***** PASSAGE *****

Page 1 of 2
VirtualBox benchmarked
Posted: 17. Aug 2009, 02:09
by Technologov
Altough a bit old, this site shows some performance bottlenecks of VirtualBox: (vs KVM and Native)
http://www.phoronix.com/scan.php?page=a ... virt&num=1
Re: VirtualBox benchmarked
Posted: 17. Aug 2009, 08:51
by sandervl
Yes, it's really surprising that KVM with 8 virtual CPUs wins some benchmarks compared to a 1 CPU VirtualBox VM.

Re: VirtualBox benchmarked
Posted: 17. Aug 2009, 20:26
by ezjd
How the virtual CPU is "mapped" to real cores is confusing me. In a dual core machine, only when a guest has 2 virtual CPUs, it wil use both cores 100% for heavy load task. For 1 virtual CPU, it either uses 1 core 100% or 50% on both cores. My guess is that with 2 virtual CPUs, the number of guest OS process in native machine might be more than 1, so that scheduler can assign them to 2 cores 100%.
In vmware, it is different, and it is just like VBox 1 virtual core case, and never use 2 cores 100%.
Re: VirtualBox benchmarked
Posted: 18. Aug 2009, 10:31
by Two
I think VBox showed a very impressive performance in that test. Considering that KVM is only half a virtualizer (it only works as long as the guest agrees on getting virtualized) and VBox run with only 1 core, I find it quiet impressive that VBox not only beat it in certain parts (like I/O) but was even faster than the host in the Matrix test (a test where I really like to know what went wrong

).
Once the multi-CPU virtualization runs stable, I no longer see a reason to work on the host in an office environment.
Re: VirtualBox benchmarked
Posted: 18. Aug 2009, 10:45
by Technologov
>Considering that KVM is only half a virtualizer (it only works as long as the guest agrees on getting virtualized)
Not true, KVM is a full virtualizer, just like VBox is. You mistake with Xen in PV mode.
>I find it quiet impressive that VBox not only beat it in certain parts (like I/O) but was even faster than the host in the Matrix test (a test where I really like to know what went wrong

).
I think it is due to incorrect guest clock.
The best way to fix it, is to build a new benchmark, which will use remote clock such as NTP, for better benchmarking.
ezjd : just like 2 cores can be mapped to host, so can be 8 cores.
VirtualBox started supporting SMP only recently, and still needs some optimizations. Most other virtualizers (except MS Virtual PC) do support SMP. But in my opinion it is "nice-to-have" feature. Not really needed.
Re: VirtualBox benchmarked
Posted: 18. Aug 2009, 14:42
by Two
Technologov wrote:Not true, KVM is a full virtualizer, just like VBox is. You mistake with Xen in PV mode.
Whops, my bad. Thanks for the correction.
Technologov wrote:VirtualBox started supporting SMP only recently, and still needs some optimizations. Most other virtualizers (except MS Virtual PC) do support SMP. But in my opinion it is "nice-to-have" feature. Not really needed.
If you work on a QuadCore and using all 4 cores cuts down your compile time from 20 minutes to 5 minutes, then I'd say it is more then just a "nice to have" feature.

***** MATERIAL SHOWN *****

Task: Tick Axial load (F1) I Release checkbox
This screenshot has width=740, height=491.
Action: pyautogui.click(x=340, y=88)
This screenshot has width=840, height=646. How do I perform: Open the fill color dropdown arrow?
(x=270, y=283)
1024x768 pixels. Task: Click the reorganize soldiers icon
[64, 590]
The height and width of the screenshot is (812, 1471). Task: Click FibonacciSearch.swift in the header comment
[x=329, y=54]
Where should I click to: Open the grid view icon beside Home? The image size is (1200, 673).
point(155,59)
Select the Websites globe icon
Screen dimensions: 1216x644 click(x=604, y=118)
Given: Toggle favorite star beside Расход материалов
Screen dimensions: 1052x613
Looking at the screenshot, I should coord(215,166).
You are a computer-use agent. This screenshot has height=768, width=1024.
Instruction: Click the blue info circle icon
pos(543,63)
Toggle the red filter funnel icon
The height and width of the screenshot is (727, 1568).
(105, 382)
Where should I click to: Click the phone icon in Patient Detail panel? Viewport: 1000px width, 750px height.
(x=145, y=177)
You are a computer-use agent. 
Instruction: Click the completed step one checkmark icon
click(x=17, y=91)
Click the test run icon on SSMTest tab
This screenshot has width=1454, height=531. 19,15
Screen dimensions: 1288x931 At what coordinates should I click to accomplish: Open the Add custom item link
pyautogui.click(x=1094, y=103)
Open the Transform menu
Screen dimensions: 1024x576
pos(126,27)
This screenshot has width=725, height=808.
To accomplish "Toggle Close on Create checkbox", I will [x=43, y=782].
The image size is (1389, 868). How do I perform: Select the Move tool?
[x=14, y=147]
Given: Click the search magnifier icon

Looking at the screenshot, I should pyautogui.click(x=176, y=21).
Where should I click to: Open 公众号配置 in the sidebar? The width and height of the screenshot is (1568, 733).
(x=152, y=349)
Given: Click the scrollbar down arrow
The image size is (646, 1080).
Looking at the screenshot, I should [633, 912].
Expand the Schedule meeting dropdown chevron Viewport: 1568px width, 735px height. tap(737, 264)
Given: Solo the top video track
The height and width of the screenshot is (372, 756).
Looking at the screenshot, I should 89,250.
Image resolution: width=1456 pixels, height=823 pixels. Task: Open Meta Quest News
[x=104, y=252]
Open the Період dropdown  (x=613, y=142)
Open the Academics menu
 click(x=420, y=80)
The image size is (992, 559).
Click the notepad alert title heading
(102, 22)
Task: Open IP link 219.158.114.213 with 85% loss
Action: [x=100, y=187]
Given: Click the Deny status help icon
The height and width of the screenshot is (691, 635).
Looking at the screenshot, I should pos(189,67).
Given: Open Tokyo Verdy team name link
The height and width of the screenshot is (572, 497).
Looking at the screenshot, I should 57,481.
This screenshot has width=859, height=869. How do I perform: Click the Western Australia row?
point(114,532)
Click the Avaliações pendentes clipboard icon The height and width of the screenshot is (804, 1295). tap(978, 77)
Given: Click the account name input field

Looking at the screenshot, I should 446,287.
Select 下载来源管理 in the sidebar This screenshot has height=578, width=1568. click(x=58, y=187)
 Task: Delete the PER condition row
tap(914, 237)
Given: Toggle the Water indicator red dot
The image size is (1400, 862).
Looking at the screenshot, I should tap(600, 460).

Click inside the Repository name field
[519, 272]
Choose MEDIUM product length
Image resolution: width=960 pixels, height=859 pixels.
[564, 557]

*****

WORK INSTRUCTIONS — Please continue the forum thread on VirtualBox benchmarks above from the point where it stops.

EXERCISE ANSWER —
In server operation environments it becomes even more important, as utilizing for example 8 cores to do certain calculations can extremly speed up you servers.
Re: VirtualBox benchmarked
Posted: 18. Aug 2009, 16:00
by sej7278
Two wrote:If you work on a QuadCore and using all 4 cores cuts down your compile time from 20 minutes to 5 minutes, then I'd say it is more then just a "nice to have" feature.
In server operation environments it becomes even more important, as utilizing for example 8 cores to do certain calculations can extremly speed up you servers.
sorry thats just rubbish. i bet you believe a 2ghz core2quad runs at 8ghz too!
apart from that being rubbish even in the non-virtualised world, i found within virtualbox, smp support seemed to slow down compilation.
Re: VirtualBox benchmarked
Posted: 18. Aug 2009, 19:41
by ezjd
According to my benchmark @
http://ezjd.blogspot.com/2009/08/virtua ... albox.html, 2 virtual CPUs helps improve compiling on a dual core machine. I don't have methods to measure how much guest clock is slowed down, but I did notice that test was finished earlier than single CPU. Maybe I should have used a stop watch
I think the bottleneck of SMP performance right now is IO, as you can see in above tests. Slowed down guest clock won't make it "longer" to finish a test. I built whole Embedded Linux distribution at work, and I didn't see much different between single CPU or 2 CPUs on a dual core PC. So still there is only limited performance improvement using SMP if any and SMP doesn't drop the performance much either.
Re: VirtualBox benchmarked
Posted: 18. Aug 2009, 20:20
by sandervl
Lots of opinions here and little data, so let me add some:
Windows 7 x64 RTM host, 4 GB RAM, 3.1 Ghz Core i7. (4x2 cores, hyperthreaded)
Windows 7 x64 RTM guest, 1 GB RAM, SATA disk (important as IDE generates a lot of overhead!)
Compile VMM (VBoxVMM.dll, vmmgc.gc, vmmr0.r0). Time measured on the host.
One CPU:
- * host: 49s, 47s (kmk -j1 clean debug build)
* guest: 52s, 52s (kmk -j1 clean debug build, nested paging enabled)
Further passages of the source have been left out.